La extensa carta repasa hechos históricos que golpearon a los pueblos originarios, argumenta de manera concreta sobre las falencias del Estado y propone políticas activas para revertir la situación. Siempre en un tono respetuoso y con argumentos, interpela a la Presidenta: “Se trata de un problema de extensión nacional y se ha venido incrementando dramáticamente en tiempos recientes. Todas las víctimas pertenecen a una región que se ha convertido en los últimos años en una renovada frontera de expansión económica principalmente para grandes grupos económicos ligados a los agronegocios, el petróleo y aunque en menor medida, el turismo. Muchas de las víctimas habían denunciado amenazas y abusos de la gendarmería nacional y distintos grupos armados, tanto policiales como parapoliciales. Los accidentes dudosos y los asesinatos han recrudecido en los últimos tres años”.

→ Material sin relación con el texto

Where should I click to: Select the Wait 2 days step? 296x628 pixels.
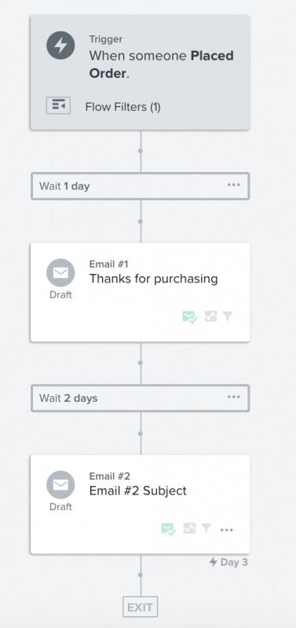pyautogui.click(x=141, y=398)
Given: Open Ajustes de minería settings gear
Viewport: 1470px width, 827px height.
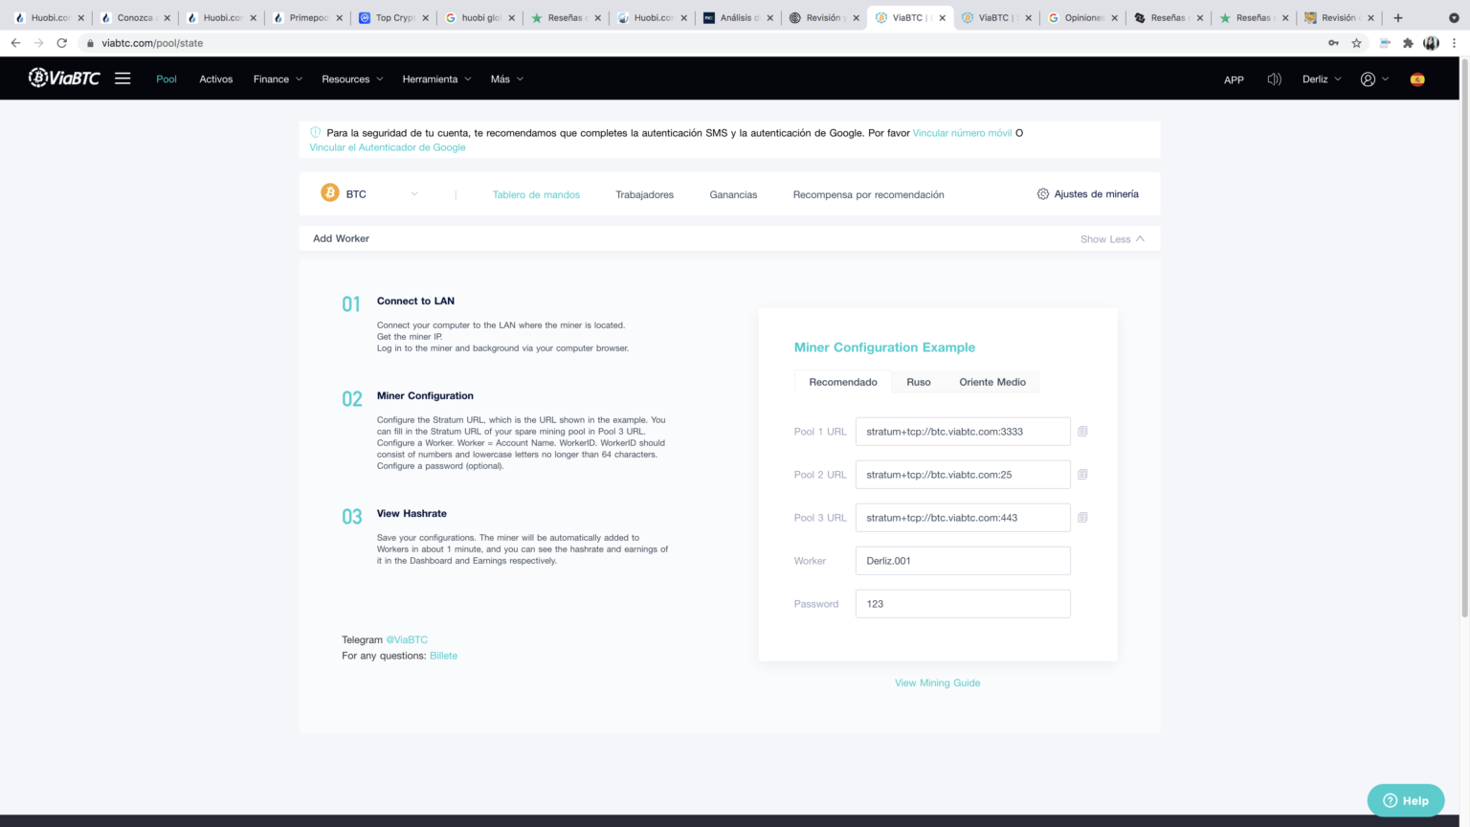Looking at the screenshot, I should tap(1088, 192).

“Si en un país como el nuestro, poblado por decenas de pueblos indígenas que son parte de la ciudadanía, se permite que se los siga asesinando, o que aparezcan muertos en situaciones altamente sospechosas y no se ponen todas las herramientas posibles a favor de la verdad, queda claramente afectada la política de derechos humanos que la mayor parte de la sociedad saluda, apoya y acompaña”, afirma el escrito.
Firmado por miles de personas en pocos días, pide que se investiguen los asesinatos, que se cumplan las leyes que protegen los derechos de los pueblos indígenas, que intervenga en el modelo extractivo que avanza sobre las comunidades y solicita a la Presidenta: “Es urgente y necesario que el Gobierno Nacional condene moral y públicamente estos hechos aberrantes (los asesinatos)”.
No hubo ninguna respuesta de funcionarios del gobierno Nacional.
Una semana después de la carta abierta, el 4 de febrero, la presidenta Cristina Fernández de Kirchner compartió un acto público con Gildo Insfrán, gobernador de la provincia de Formosa, epicentro de la represión contra el pueblo indígena Qom.
Transmitido por la televisión, no hubo mención a la situación indígena, abundaron las sonrisas y los apoyos mutuos. Como si la carta abierta, y los asesinatos de indígenas, nunca hubieran existido.